Women of Jamaica Plain

Based on a panel presentation held on March 26, 2013 at the Loring-Greenough House in Jamaica Plain.

We are all very excited to be here tonight to tell you about three special Jamaica Plain women.  I would like to thank the Tuesday Club and the Jamaica Plain Historical Society for hosting this event.

My name is Mary Smoyer.  Before the panel gets started I’d like to give you a bit of background.  In 1989 a group of women gathered to found the Boston Women’s Heritage Trail. We still work together to achieve our original mission: to uncover, document and disseminate the history of Boston’s women. We knew it was important to tell the whole story and realized that, unfortunately, the Freedom Trail and the Black Heritage Trail do not tell the women’s stories. We publish this guidebook of seven self guided tours of Boston based on women’s history, maintain a website at bwht.org, give tours and lectures, promote women’s history in the Boston Public Schools and serve as a general advocate for women’s history in Boston. 

As I was researching various women back in 1989, I noticed how many lived in Jamaica Plain. So in 1992 I put together the first version of this brochure, “Let Me Tell You Her Story.” There are 13 women in the brochure which was recently republished. With the new brochure in hand, the Jamaica Plain  Historical Society encouraged me to organize a panel of women of today (mostly from Jamaica Plain) to share the stories of Jamaica Plain women of the past.

And so here we are tonight with the stories of Emily Greene Balch, Mother Mary Rogers, and Rose Finkelstein Norwood.

We are presenting the women in the order of their birth. After all panel members have spoken we will have time for questions – and we also welcome your ideas on JP women we should honor in the future.

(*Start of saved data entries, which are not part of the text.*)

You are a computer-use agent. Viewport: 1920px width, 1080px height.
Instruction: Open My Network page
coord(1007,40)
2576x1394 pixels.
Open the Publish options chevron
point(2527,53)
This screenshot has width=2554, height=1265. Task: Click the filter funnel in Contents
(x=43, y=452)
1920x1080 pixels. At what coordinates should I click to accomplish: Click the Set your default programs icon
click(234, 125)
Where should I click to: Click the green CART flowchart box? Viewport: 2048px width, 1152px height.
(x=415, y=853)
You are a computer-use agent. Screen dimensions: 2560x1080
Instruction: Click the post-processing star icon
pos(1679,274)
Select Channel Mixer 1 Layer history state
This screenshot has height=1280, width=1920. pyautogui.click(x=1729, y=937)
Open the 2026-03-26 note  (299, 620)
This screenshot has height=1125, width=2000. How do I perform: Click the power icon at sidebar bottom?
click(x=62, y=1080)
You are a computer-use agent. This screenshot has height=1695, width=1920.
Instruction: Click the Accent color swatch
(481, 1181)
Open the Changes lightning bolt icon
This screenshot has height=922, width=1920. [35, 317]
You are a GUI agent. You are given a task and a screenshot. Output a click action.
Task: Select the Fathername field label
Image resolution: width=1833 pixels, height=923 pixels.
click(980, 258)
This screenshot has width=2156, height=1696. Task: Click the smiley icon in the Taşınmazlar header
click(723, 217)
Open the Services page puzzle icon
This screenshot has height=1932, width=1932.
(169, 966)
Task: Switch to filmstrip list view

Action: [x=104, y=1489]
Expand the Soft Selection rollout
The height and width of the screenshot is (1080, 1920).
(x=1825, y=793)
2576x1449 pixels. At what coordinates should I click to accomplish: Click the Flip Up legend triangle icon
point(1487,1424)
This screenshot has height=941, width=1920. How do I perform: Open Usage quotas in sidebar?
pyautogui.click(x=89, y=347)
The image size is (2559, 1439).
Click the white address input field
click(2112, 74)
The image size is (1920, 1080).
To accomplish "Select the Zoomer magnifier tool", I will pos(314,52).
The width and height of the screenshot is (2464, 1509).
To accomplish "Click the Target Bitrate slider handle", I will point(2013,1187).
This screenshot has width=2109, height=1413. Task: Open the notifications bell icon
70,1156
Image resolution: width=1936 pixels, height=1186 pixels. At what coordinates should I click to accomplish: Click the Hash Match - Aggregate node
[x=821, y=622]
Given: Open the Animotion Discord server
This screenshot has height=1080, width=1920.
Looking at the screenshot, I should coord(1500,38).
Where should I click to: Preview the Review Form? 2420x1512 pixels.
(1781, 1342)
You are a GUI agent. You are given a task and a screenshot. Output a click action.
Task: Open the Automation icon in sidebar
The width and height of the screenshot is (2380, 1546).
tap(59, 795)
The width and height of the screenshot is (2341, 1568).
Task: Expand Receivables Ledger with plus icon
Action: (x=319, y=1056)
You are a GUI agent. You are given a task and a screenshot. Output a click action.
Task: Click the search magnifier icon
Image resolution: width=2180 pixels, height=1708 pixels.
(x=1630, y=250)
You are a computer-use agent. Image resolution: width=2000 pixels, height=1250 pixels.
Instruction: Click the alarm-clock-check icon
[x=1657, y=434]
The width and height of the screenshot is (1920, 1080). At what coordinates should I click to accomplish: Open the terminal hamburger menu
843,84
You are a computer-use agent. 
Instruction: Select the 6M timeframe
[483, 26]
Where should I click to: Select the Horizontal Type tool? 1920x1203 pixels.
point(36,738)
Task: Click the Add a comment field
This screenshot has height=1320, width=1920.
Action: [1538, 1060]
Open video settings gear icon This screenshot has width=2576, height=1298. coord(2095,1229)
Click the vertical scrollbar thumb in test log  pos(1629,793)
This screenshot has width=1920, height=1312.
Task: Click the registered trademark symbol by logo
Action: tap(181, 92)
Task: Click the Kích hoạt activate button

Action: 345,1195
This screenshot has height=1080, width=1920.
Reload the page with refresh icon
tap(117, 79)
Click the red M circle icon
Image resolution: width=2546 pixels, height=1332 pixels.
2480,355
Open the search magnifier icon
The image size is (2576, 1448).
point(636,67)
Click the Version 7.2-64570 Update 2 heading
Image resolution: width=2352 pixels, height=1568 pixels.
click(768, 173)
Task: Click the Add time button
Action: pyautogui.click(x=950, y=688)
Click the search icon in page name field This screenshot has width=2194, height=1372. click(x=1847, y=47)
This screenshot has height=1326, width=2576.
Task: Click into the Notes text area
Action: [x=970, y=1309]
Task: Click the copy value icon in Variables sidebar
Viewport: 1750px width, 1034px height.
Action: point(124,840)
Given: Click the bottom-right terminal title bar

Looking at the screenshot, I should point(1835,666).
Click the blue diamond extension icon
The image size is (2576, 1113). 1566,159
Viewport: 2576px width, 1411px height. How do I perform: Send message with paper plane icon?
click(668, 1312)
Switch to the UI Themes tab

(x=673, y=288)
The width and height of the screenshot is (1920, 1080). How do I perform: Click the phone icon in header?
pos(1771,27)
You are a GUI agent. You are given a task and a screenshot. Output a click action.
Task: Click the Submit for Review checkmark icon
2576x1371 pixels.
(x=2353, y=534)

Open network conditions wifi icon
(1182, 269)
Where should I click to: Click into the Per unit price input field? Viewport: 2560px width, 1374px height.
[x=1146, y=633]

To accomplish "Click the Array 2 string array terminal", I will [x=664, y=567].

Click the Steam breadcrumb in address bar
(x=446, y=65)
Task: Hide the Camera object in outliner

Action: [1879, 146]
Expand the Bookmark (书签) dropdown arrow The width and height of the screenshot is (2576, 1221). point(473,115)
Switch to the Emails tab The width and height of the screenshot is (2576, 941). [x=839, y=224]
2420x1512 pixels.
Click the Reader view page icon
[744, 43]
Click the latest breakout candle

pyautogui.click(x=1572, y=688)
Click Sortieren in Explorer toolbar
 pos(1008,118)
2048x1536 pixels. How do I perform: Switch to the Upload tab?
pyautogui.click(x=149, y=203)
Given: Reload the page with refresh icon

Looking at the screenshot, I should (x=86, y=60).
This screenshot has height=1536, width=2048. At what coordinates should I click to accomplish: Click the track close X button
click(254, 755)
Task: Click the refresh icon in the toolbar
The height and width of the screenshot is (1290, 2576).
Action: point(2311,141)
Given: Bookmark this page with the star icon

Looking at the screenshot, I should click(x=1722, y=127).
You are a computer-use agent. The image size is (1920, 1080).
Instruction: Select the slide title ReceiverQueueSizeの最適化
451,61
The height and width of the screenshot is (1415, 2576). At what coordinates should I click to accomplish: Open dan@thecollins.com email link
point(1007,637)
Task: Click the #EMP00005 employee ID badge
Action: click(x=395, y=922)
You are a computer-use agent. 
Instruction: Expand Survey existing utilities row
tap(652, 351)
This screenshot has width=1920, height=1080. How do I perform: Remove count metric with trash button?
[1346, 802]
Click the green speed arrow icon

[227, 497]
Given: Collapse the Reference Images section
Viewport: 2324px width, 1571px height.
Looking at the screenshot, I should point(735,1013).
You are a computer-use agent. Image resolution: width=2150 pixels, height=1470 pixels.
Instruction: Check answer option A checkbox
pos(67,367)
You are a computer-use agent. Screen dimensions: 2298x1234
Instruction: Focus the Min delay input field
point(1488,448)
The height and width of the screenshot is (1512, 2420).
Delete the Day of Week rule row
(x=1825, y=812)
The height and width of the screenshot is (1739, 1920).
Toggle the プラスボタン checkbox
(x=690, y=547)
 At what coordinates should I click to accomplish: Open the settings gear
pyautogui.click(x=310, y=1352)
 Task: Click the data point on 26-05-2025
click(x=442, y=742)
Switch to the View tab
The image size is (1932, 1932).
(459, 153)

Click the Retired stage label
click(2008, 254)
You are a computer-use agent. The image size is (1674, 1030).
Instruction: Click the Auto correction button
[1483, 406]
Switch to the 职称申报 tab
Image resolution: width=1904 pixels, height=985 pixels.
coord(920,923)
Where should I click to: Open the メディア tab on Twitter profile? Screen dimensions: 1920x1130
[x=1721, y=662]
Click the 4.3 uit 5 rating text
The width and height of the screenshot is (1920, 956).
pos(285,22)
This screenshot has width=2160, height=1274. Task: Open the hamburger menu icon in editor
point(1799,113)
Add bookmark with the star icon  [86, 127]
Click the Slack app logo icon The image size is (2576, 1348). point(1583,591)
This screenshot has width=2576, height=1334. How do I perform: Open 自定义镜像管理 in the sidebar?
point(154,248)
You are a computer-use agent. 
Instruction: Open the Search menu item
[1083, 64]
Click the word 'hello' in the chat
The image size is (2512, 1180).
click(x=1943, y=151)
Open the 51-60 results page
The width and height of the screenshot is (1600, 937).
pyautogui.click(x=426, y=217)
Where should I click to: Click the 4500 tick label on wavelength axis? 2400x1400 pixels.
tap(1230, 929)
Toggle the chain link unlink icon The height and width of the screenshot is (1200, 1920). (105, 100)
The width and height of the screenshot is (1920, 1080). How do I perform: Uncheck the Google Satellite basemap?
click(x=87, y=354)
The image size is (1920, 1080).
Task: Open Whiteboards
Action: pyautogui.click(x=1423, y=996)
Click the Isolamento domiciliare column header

Our first panelist is Sandee Storey, a Jamaica Plain woman who really needs no introduction. She was the founder/editor and publisher of the Jamaica Plain and Mission Hill Gazettes for twenty years and is now a columnist with the Jamaica Plain Gazette. Sandee is a co-author with another Jamaica Plain resident of a non-fiction book, “Women in Citizen Advocacy,” published in 1992 about “ordinary” living women’s advocacy efforts on a wide variety of issues around the country. A collection of her poetry has been accepted for book publication in December 2014.

I knew of her interest in Emily Greene Balch after reading one of her recent columns advocating that Balch receive more permanent recognition locally than she does now.

Our second panelist is another JP woman, Marie Turley. As many of you probably know, Marie is the Executive Director of the Boston Women’s Commission. She is a long-time member of the Boston Women’s Heritage Trail Board. Among many other accomplishments, Marie led the process which resulted in the installation of the Boston Women’s Memorial in 2003. The Memorial is the only statue on the Commonwealth Avenue Mall which honors women.  Those women are Abigail Adams, Lucy Stone and Phillis Wheatley. I invited Marie to join our panel when I learned that she had first-hand knowledge of the Maryknoll Sisters, the order founded by Mother Mary Rogers.

Our third panelist is Linda Stern. Linda has a Masters in Library Science.  She worked for several years in the Massachusetts community college system, using primary sources to explore 19th century social movements.  She is the co-author of “Written Out of History: Memoirs of Ordinary Activists.”

I first met Linda a few years ago when she contacted me about doing more research on Jewish women of Boston. She has subsequently joined the board of the Boston Women’s Heritage Trail, focusing her research, talks, and tours on Jewish women. Her research turned up a special Jamaica Plain woman, Rose Finkelstein Norwood, who is now included in the most recent brochure.